··· Exercise inputs

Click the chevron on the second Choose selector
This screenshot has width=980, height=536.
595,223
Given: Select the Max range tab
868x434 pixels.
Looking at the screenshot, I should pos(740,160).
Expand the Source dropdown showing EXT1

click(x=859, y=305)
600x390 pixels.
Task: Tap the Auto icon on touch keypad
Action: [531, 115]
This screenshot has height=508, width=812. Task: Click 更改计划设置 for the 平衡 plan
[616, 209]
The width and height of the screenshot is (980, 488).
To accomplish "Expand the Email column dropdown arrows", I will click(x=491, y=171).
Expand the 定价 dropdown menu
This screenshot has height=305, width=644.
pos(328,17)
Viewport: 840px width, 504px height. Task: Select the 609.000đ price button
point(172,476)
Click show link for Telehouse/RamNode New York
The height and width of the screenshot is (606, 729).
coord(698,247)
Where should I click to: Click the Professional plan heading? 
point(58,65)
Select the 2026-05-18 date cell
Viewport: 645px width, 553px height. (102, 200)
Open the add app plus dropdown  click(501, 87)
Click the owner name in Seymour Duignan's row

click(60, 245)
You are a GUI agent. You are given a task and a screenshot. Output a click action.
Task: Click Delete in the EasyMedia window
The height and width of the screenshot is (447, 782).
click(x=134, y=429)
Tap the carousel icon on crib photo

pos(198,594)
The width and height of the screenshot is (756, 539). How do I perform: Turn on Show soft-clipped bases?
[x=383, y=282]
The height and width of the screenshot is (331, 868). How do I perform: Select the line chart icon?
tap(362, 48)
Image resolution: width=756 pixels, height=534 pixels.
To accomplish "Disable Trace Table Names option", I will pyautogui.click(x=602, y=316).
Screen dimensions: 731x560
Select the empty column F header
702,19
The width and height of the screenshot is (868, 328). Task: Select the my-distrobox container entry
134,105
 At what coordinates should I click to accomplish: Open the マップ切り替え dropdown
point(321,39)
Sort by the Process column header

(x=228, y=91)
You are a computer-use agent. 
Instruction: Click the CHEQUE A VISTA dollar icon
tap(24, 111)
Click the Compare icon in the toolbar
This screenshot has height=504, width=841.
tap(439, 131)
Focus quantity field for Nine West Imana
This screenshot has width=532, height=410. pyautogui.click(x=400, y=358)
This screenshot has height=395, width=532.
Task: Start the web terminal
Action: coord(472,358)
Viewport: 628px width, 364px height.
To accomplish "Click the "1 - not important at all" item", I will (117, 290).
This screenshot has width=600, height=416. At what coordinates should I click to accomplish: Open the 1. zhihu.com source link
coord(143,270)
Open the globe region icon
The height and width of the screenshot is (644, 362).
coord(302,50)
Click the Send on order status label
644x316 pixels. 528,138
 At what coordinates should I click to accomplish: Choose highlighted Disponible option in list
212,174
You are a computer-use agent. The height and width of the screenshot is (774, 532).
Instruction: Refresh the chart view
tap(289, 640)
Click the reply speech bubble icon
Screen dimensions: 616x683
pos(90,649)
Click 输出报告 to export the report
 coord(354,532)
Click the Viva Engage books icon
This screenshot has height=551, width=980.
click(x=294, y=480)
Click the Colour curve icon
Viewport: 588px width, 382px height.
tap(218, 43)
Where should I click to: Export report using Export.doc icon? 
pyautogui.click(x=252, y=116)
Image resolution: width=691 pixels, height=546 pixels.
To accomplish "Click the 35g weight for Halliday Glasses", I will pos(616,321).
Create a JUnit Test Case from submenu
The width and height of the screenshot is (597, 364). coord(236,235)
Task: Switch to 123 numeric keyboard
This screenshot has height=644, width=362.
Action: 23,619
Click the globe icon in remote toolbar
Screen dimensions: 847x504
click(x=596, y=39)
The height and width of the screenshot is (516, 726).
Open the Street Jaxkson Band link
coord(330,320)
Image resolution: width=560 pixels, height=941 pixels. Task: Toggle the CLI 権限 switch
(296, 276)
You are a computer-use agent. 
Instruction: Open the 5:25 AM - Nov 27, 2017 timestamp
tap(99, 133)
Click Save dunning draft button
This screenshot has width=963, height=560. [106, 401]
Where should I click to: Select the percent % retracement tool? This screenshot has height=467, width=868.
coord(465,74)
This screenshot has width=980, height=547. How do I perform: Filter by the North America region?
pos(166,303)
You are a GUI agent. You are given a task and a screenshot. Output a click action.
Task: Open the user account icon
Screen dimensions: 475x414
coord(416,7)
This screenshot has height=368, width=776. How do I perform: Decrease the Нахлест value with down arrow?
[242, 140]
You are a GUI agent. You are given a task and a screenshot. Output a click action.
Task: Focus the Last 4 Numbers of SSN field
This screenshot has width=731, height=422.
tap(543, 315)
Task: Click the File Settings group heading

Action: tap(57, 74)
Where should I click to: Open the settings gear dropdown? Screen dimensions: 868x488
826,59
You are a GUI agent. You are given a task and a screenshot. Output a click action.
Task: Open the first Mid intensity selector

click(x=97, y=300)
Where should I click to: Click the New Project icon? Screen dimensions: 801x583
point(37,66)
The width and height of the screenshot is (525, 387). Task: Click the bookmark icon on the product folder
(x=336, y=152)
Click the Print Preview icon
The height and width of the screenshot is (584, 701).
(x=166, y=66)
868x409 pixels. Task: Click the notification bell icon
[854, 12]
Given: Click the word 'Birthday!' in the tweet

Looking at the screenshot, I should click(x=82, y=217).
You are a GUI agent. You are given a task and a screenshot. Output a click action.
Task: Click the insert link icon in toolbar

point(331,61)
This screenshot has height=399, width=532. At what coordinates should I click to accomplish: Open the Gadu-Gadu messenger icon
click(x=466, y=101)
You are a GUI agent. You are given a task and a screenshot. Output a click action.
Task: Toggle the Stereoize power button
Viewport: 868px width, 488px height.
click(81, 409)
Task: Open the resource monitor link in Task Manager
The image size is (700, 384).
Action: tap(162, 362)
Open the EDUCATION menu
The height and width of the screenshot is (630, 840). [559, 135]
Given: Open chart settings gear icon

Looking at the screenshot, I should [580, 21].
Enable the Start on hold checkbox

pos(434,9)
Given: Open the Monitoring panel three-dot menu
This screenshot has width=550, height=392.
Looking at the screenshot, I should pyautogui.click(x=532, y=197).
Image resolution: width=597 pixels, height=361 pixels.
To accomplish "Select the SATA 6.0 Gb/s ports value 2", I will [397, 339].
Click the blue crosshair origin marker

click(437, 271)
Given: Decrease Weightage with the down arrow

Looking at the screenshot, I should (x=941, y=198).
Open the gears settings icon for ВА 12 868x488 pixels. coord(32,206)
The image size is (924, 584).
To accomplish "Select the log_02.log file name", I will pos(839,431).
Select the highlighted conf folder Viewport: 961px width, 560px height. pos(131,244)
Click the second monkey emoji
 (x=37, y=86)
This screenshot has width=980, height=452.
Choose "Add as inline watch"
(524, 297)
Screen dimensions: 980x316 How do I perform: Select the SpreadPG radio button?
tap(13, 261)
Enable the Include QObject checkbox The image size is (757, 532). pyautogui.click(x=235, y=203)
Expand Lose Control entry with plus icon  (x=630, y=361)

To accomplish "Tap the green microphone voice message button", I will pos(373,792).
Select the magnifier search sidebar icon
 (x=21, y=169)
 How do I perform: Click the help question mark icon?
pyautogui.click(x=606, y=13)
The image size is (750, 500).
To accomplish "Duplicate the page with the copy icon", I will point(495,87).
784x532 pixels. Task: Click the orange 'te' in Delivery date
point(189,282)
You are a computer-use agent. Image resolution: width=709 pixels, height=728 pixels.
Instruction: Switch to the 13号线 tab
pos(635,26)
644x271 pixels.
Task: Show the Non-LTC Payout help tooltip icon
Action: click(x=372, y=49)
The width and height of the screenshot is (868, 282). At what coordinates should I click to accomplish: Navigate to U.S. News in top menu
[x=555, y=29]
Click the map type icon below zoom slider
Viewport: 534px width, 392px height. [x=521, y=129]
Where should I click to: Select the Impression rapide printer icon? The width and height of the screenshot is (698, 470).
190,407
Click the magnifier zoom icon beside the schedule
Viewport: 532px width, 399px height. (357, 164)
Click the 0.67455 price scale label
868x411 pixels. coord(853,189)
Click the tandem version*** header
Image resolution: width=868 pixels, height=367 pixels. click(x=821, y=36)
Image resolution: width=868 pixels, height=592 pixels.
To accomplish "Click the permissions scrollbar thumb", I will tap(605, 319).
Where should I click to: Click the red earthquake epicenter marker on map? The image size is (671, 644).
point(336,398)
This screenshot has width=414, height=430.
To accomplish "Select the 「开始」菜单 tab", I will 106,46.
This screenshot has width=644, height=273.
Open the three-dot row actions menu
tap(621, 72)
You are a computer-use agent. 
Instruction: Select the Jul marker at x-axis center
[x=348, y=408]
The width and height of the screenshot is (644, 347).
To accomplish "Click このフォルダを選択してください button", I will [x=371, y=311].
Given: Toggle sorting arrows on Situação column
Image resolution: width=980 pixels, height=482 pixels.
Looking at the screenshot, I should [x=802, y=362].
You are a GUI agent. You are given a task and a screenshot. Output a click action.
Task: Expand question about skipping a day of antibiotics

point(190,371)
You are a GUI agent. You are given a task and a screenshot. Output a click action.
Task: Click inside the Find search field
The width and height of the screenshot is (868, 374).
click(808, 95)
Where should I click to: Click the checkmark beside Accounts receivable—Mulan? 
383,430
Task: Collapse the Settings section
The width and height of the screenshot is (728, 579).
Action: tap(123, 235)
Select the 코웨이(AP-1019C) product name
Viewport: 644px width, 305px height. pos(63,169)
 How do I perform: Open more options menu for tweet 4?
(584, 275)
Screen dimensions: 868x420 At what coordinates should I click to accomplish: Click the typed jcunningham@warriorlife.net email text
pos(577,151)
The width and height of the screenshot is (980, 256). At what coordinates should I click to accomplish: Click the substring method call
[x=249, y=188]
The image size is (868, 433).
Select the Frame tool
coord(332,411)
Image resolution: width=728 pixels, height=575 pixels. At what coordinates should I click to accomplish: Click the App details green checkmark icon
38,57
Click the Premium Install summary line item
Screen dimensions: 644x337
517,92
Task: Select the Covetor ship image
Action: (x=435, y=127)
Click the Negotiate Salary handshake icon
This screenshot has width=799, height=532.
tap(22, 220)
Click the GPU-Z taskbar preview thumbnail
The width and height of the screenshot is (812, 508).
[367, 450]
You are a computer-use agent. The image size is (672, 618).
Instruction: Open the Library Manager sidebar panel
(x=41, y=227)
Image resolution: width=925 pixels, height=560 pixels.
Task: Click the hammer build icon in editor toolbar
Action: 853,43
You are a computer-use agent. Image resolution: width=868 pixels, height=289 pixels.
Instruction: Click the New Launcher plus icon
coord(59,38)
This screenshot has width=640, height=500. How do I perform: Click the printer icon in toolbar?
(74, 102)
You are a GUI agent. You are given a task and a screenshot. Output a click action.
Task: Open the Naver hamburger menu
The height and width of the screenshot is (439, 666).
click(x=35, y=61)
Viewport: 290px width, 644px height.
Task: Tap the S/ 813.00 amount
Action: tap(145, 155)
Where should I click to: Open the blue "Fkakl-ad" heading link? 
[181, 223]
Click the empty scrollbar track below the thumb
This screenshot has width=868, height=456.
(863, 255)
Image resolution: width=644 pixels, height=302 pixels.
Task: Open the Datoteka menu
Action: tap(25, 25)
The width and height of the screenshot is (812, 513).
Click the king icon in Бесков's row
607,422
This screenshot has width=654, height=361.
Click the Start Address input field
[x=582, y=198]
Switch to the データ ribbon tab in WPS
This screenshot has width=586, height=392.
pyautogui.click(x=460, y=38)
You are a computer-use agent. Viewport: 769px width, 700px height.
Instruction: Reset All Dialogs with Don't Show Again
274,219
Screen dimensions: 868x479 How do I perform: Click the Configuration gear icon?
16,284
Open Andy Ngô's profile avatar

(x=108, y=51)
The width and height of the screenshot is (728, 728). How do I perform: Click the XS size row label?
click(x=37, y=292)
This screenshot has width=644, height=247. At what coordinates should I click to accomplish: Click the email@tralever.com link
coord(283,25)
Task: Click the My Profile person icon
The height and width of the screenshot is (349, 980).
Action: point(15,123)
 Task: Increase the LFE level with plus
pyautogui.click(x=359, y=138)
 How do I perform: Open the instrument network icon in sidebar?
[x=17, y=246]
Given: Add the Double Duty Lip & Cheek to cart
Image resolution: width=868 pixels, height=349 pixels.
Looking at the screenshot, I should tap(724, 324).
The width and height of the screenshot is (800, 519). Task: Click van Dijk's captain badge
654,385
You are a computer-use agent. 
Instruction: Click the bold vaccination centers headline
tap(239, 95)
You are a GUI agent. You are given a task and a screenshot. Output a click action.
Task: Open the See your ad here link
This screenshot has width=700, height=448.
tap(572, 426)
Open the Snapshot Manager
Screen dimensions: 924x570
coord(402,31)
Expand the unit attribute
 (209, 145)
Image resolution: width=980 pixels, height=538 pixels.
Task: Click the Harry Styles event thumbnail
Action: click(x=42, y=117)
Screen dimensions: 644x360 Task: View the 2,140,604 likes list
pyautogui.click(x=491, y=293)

······

The task
Collect the complete line wherever the string "item" appears in the records.

Response for this exercise
To accomplish "Click the "1 - not important at all" item", I will (117, 290).
Click the Premium Install summary line item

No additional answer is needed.